Universal screening for IPV in primary care settings is controversial. Multiple major medical organizations recommend universal screening, including the American Association of Family Physicians (AAFP), despite the US Preventive Services Task Force (USPSTF) finding that there is "insufficient evidence to recommend for or against routine screening of women for IPV." Proponents believe that screening is widely acceptable to patients, and that the availability of reliable screeners, the opportunity for intervention in identified victims, and the high prevalence and costs of IPV are good reasons for universal screening (MacMillan et al., 2009). Evidence overall is equivocal for the efficacy of advocacy interventions (Cochrane review; Ramsay, 2009).

Although evidence does not support universal screening, many physicians may still want to screen their patients. When using routine screening, begin with framing questions: "As violence is a major factor in people's lives, I have begun to inquire about this with every patient"; or, "I am concerned that some of your symptoms may be a result of someone hurting you." This should be followed with direct questions that focus on behavior: "Has someone physically harmed you: hit, slapped, kicked, or thrown something at you? Threatened you? Forced you to have sex when you did not want to?
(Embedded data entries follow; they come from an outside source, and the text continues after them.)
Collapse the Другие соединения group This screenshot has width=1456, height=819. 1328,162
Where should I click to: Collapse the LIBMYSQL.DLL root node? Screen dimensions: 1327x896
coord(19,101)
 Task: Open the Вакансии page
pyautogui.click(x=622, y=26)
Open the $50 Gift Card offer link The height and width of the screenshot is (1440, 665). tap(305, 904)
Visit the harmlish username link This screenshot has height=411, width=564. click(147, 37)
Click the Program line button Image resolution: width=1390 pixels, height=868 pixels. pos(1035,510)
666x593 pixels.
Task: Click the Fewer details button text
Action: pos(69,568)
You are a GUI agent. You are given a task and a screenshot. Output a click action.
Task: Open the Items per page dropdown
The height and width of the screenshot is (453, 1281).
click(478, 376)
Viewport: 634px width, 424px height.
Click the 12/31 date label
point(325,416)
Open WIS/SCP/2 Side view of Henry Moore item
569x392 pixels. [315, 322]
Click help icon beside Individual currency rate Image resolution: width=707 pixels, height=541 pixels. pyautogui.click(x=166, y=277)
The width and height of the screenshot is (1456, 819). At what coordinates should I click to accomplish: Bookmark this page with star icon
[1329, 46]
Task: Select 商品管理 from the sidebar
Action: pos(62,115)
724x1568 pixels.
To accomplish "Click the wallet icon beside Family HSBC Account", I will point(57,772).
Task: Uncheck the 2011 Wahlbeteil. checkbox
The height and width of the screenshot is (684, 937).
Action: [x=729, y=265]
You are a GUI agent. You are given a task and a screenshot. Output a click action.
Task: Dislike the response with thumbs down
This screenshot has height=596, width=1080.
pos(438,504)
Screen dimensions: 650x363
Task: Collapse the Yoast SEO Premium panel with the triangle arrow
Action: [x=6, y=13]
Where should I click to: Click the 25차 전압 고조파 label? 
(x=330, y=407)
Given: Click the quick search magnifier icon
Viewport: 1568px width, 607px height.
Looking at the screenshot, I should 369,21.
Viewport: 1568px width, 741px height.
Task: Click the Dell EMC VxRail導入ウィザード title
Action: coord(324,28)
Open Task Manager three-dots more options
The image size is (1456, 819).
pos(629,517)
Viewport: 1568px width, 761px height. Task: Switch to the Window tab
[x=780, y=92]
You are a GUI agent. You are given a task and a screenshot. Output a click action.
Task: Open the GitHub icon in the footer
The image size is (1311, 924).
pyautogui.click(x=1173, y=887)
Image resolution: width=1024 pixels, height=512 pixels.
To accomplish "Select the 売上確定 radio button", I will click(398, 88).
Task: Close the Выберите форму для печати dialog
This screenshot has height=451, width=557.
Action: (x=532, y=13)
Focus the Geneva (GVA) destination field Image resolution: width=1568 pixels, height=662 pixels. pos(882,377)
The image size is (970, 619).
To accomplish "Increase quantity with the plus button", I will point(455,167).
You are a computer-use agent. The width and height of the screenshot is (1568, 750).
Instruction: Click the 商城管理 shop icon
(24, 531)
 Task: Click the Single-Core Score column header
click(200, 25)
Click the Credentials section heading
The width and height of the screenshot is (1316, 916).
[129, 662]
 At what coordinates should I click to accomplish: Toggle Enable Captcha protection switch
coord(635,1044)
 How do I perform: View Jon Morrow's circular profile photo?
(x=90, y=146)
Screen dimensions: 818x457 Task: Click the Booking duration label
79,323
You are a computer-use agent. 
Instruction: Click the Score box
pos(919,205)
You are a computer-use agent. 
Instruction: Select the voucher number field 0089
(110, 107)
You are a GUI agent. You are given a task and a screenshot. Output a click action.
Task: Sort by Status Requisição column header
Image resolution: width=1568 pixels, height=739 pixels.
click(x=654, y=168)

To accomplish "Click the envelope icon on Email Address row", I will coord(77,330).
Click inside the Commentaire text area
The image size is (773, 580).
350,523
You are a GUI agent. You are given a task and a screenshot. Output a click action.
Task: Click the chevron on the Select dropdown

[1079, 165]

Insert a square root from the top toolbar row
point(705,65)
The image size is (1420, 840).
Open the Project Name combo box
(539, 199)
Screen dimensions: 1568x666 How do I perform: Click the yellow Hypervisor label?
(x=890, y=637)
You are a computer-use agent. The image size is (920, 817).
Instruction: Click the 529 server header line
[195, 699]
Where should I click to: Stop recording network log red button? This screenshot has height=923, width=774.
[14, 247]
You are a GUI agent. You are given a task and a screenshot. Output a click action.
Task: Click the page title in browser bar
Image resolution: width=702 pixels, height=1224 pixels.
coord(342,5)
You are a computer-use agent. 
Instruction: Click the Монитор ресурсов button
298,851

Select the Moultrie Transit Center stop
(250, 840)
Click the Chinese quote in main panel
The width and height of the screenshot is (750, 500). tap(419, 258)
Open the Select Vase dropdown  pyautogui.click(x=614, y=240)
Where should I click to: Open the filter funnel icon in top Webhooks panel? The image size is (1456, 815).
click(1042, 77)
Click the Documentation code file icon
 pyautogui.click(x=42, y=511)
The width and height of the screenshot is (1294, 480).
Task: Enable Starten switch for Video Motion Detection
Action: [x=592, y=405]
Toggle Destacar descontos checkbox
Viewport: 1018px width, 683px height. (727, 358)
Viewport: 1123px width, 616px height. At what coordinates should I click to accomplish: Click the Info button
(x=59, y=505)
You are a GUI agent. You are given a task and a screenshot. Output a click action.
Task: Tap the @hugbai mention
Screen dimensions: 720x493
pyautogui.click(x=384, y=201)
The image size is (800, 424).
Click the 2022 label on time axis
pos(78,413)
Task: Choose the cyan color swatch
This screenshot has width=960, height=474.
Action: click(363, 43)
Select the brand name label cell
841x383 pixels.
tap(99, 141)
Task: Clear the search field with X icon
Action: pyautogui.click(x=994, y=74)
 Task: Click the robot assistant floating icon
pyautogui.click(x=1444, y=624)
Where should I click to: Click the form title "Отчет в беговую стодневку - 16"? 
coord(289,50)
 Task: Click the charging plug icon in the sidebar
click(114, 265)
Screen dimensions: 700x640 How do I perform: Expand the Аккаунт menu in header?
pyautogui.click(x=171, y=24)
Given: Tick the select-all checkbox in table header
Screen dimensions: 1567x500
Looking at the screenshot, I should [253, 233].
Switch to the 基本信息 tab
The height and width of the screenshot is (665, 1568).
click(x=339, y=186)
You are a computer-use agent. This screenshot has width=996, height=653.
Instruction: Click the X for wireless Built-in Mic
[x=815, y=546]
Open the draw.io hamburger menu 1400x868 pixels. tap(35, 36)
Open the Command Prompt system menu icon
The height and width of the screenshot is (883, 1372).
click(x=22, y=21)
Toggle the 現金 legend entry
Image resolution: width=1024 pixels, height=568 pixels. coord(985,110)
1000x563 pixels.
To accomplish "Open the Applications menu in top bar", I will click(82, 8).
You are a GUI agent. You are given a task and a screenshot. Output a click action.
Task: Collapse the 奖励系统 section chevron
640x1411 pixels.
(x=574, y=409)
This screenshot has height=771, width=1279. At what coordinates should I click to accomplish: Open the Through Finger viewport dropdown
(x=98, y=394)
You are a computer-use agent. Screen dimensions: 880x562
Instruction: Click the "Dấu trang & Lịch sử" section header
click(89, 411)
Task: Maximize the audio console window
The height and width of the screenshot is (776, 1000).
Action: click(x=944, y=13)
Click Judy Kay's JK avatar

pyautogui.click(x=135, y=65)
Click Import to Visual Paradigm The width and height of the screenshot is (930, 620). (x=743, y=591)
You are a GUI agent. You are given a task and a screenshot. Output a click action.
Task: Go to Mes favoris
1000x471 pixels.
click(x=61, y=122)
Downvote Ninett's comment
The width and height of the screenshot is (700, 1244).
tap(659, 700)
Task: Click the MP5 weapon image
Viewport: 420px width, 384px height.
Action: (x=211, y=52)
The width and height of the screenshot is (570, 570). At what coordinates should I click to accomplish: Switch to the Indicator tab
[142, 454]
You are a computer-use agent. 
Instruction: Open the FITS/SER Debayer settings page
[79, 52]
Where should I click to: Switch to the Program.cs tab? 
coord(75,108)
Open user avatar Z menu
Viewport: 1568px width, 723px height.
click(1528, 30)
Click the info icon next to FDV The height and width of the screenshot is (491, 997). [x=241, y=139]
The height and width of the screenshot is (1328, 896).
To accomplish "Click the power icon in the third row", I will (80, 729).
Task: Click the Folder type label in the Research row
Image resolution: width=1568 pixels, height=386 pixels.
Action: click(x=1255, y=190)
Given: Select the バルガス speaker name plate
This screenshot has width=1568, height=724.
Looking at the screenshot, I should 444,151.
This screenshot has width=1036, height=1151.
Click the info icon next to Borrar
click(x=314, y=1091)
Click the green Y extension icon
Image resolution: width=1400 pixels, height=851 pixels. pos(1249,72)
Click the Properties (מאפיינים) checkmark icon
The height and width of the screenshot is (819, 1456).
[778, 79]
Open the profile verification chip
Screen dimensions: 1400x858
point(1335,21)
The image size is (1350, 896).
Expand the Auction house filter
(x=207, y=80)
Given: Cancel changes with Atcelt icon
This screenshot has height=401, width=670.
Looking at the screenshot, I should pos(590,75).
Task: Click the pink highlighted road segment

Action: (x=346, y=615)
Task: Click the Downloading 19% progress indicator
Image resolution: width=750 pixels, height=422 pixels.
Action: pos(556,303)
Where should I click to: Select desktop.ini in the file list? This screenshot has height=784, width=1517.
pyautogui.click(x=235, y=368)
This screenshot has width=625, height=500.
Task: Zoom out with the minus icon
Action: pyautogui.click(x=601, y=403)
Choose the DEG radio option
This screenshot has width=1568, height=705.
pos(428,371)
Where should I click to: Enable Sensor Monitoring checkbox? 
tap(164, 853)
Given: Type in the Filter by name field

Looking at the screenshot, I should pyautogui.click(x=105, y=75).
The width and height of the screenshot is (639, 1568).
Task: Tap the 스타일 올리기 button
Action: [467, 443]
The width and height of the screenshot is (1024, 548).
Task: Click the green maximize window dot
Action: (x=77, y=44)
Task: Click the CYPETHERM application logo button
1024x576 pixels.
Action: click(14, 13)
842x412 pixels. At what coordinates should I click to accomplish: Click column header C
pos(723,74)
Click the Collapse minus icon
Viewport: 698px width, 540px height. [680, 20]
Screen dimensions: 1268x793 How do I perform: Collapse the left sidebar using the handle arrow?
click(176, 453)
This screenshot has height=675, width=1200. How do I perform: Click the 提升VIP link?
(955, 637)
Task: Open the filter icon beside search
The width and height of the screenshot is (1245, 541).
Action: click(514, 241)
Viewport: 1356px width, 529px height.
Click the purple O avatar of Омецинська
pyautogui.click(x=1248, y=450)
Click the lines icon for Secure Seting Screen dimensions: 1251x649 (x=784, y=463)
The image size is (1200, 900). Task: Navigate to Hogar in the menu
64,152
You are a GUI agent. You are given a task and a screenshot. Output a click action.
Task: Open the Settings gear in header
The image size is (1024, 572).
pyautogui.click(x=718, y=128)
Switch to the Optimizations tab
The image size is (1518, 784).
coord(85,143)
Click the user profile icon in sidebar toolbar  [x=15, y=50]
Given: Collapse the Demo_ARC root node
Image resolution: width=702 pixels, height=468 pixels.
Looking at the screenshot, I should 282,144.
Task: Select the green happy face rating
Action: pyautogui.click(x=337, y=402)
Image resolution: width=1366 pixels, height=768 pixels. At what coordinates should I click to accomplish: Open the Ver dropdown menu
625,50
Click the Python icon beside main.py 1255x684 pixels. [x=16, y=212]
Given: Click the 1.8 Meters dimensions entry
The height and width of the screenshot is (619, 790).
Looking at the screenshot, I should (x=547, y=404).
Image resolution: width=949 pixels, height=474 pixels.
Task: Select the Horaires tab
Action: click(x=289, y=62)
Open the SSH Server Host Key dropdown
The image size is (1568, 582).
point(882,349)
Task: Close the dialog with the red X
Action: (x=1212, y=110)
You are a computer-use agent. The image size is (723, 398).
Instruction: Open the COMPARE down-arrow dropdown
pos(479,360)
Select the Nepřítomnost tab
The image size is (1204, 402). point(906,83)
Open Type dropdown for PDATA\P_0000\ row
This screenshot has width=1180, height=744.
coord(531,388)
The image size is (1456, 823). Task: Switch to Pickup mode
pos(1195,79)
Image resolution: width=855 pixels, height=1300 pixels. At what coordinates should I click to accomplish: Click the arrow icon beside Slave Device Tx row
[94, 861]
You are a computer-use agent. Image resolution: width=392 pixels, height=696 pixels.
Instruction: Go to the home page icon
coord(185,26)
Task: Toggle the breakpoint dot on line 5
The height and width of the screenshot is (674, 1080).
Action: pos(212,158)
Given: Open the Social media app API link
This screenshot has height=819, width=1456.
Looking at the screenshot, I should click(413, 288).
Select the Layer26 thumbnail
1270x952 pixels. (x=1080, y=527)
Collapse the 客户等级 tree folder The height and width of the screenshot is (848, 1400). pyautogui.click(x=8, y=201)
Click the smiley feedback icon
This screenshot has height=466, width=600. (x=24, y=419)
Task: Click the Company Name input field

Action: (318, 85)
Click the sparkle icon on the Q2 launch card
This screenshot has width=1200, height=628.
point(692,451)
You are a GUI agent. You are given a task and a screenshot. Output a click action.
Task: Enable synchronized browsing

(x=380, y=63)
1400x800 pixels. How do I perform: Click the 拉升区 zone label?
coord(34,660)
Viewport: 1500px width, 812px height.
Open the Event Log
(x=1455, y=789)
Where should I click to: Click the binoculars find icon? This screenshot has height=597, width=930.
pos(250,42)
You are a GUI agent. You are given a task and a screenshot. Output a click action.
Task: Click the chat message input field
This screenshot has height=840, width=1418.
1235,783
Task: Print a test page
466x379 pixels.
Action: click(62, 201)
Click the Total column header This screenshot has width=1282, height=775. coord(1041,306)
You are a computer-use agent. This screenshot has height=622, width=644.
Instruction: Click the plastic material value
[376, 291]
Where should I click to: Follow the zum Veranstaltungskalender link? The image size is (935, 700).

Do you feel controlled or isolated by your partner?" Several empirically validated screening tools focus on physical abuse by an intimate partner. The SAFE questions screen for nonphysical aspects of abuse provides a logical framework for interventions: The physician can inquire about stress and safety in patient's relationships (S), if the patient feels afraid or abused (A), awareness and support of friends and family (F), and emergency plans (E) (Neufeld, 1996).

• Evidence shows the efficacy of legal interventions and batterer's treatment.

• Safety and safety planning are critical, regardless of stage of abuse.